Second Committee Member

Rick J. Couvillion

Third Committee Member

Ernie Heymsfield

Abstract

A three dimensional computational fluid dynamics (CFD) model was utilized to investigate tornado-like vortex interactions with wide man-made structures. The tornado-like wind profile was approximated using Rankine vortex model. By utilizing the CFD model, it was explained why tornadoes exhibit less damage on leeward side of large structures. During the preliminary stage of this study, a perpendicular vortex-prism interaction was analyzed. The prism height and the length were equal to the vortex core radius. The prism was also 12 times wider than the vortex core radius. During the vortex-prism interaction, the near-ground portion of the vortex was blocked by the leading face of the prism. To proceed with the travel, the primary vortex had to introduce a new low-level vortex behind the prism, which mitigated maximum flow speeds on the prism's leeward side. Various visualization techniques were employed to understand and quantitatively study the vortex sheltering effect. It was shown that the vortex flow speeds are reduced by more than 30% in a region of length equal to 6 times the prism height. The sheltering effect was also investigated for different prism sizes. It was demonstrated that the thinner the prism is, the more it disrupts the near-ground strength of the translating vortex. Following these findings, the tornado sheltering performance of a wide wall was studied.
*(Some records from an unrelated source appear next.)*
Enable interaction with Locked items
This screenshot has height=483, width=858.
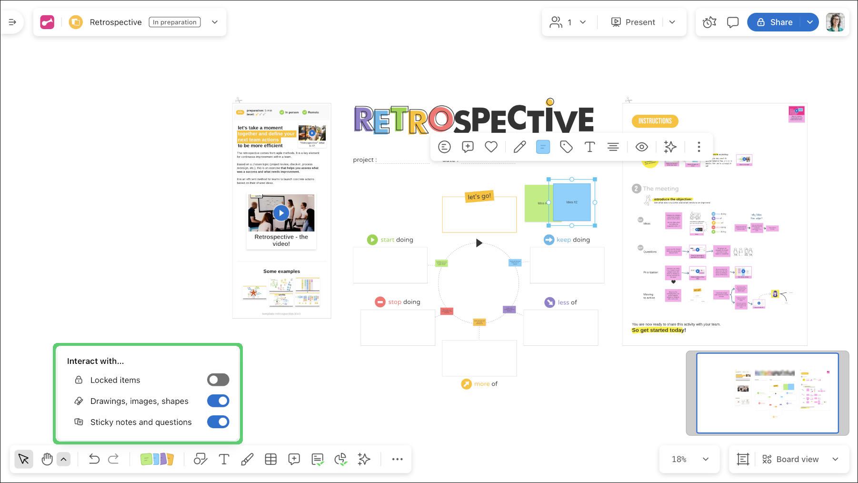(218, 380)
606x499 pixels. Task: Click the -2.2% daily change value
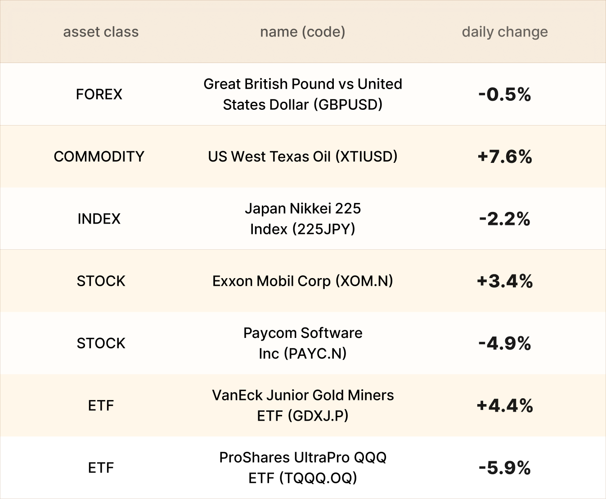tap(505, 219)
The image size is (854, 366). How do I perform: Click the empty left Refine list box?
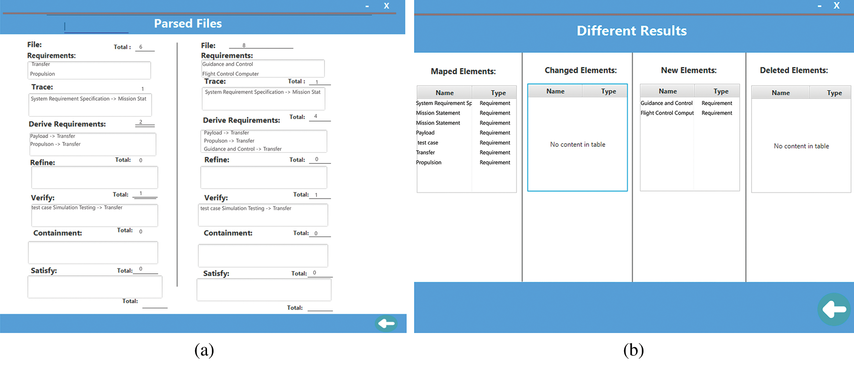(x=94, y=178)
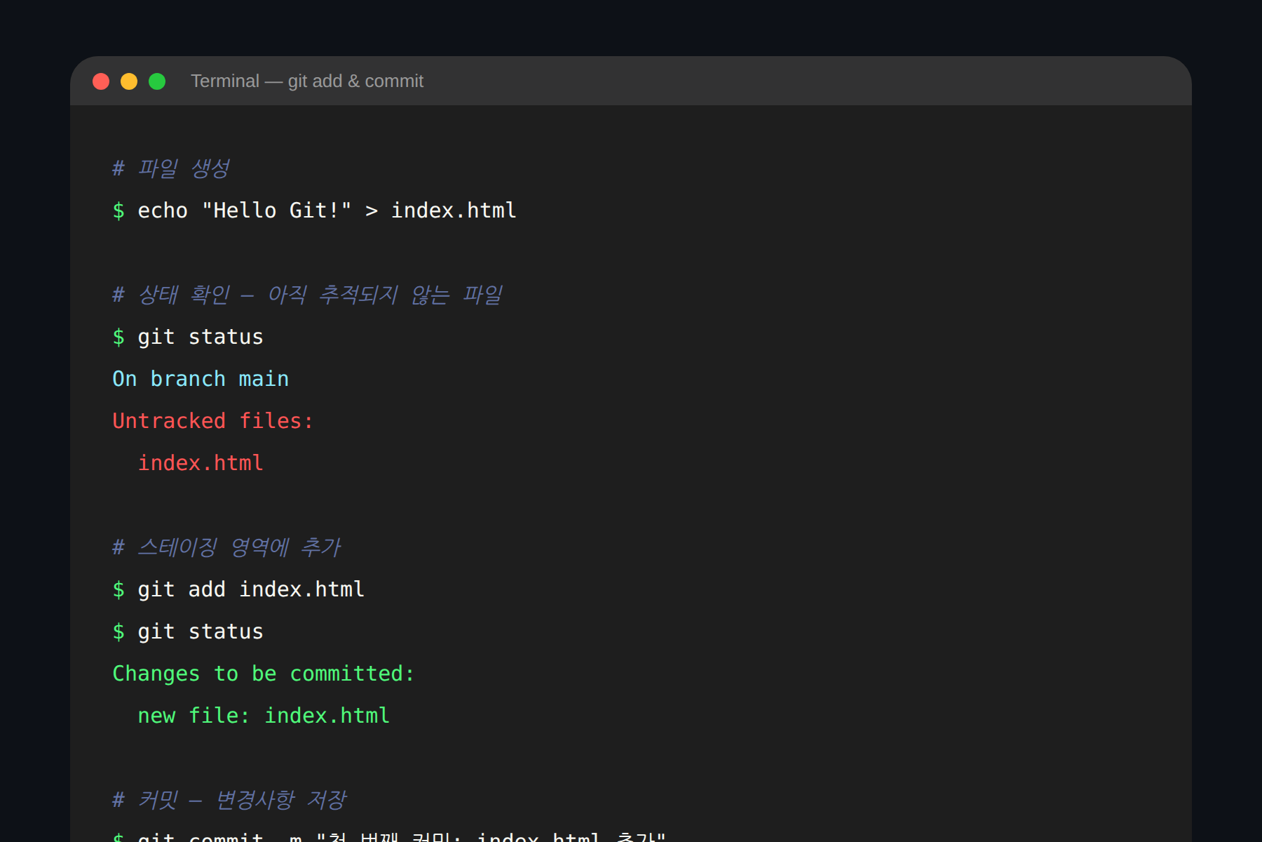Viewport: 1262px width, 842px height.
Task: Click the green zoom traffic light button
Action: [157, 81]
During the vortex-wall interaction a 20 m high wall was able to reduce the maximum tornado-like wind speeds by 30%, on a distance of 102 m behind the wall. The magnitude of the wind speed reduction was found to be dependent on the wall width and the wall height, relatively to the vortex core radius. The sheltering efficiency of the wall also changes depending on the tornado-like vortex impact angle on the wall. The new findings arising in this study can be applied for designing tornado-safe structures and areas.